__Tarefa a cumprir__
Transcreva todas as linhas dos dados abaixo sem mudar nada.

__Dados fornecidos__
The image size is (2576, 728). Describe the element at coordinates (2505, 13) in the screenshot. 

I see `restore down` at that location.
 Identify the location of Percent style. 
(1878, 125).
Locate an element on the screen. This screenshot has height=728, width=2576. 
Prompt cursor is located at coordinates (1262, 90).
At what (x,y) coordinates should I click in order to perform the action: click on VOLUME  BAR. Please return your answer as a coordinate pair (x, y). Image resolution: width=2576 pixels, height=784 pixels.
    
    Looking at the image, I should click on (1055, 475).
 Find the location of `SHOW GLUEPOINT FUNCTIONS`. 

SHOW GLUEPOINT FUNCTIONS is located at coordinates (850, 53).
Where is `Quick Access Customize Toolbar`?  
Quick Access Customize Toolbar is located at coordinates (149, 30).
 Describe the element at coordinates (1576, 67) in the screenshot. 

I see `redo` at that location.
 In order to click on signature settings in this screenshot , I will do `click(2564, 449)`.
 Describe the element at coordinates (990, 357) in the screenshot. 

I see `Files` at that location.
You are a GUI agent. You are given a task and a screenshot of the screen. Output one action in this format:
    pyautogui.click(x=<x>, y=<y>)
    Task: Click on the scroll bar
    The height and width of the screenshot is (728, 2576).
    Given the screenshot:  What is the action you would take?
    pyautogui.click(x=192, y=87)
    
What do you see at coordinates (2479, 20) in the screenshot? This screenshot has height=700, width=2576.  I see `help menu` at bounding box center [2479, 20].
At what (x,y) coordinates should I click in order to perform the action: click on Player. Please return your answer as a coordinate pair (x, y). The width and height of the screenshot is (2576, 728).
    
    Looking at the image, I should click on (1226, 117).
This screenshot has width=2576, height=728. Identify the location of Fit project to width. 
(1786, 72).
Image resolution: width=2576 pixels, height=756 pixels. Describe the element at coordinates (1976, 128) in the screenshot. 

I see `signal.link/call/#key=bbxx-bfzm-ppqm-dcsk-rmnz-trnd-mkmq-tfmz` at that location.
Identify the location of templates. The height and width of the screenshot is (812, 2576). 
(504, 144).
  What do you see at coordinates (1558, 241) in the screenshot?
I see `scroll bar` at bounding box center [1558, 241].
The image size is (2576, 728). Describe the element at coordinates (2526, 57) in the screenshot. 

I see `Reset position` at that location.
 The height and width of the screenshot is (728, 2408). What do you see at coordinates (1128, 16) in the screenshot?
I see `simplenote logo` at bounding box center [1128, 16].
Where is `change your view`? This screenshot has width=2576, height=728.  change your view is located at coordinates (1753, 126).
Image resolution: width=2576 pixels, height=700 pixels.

__Resposta final__
The image size is (2576, 728). Describe the element at coordinates (2505, 13) in the screenshot. 

I see `restore down` at that location.
 Identify the location of Percent style. 
(1878, 125).
Locate an element on the screen. This screenshot has height=728, width=2576. 
Prompt cursor is located at coordinates (1262, 90).
At what (x,y) coordinates should I click in order to perform the action: click on VOLUME  BAR. Please return your answer as a coordinate pair (x, y). Image resolution: width=2576 pixels, height=784 pixels.
    
    Looking at the image, I should click on (1055, 475).
 Find the location of `SHOW GLUEPOINT FUNCTIONS`. 

SHOW GLUEPOINT FUNCTIONS is located at coordinates (850, 53).
Where is `Quick Access Customize Toolbar`?  
Quick Access Customize Toolbar is located at coordinates (149, 30).
 Describe the element at coordinates (1576, 67) in the screenshot. 

I see `redo` at that location.
 In order to click on signature settings in this screenshot , I will do `click(2564, 449)`.
 Describe the element at coordinates (990, 357) in the screenshot. 

I see `Files` at that location.
You are a GUI agent. You are given a task and a screenshot of the screen. Output one action in this format:
    pyautogui.click(x=<x>, y=<y>)
    Task: Click on the scroll bar
    The height and width of the screenshot is (728, 2576).
    Given the screenshot:  What is the action you would take?
    pyautogui.click(x=192, y=87)
    
What do you see at coordinates (2479, 20) in the screenshot? This screenshot has height=700, width=2576.  I see `help menu` at bounding box center [2479, 20].
At what (x,y) coordinates should I click in order to perform the action: click on Player. Please return your answer as a coordinate pair (x, y). The width and height of the screenshot is (2576, 728).
    
    Looking at the image, I should click on (1226, 117).
This screenshot has width=2576, height=728. Identify the location of Fit project to width. 
(1786, 72).
Image resolution: width=2576 pixels, height=756 pixels. Describe the element at coordinates (1976, 128) in the screenshot. 

I see `signal.link/call/#key=bbxx-bfzm-ppqm-dcsk-rmnz-trnd-mkmq-tfmz` at that location.
Identify the location of templates. The height and width of the screenshot is (812, 2576). 
(504, 144).
  What do you see at coordinates (1558, 241) in the screenshot?
I see `scroll bar` at bounding box center [1558, 241].
The image size is (2576, 728). Describe the element at coordinates (2526, 57) in the screenshot. 

I see `Reset position` at that location.
 The height and width of the screenshot is (728, 2408). What do you see at coordinates (1128, 16) in the screenshot?
I see `simplenote logo` at bounding box center [1128, 16].
Where is `change your view`? This screenshot has width=2576, height=728.  change your view is located at coordinates (1753, 126).
Image resolution: width=2576 pixels, height=700 pixels.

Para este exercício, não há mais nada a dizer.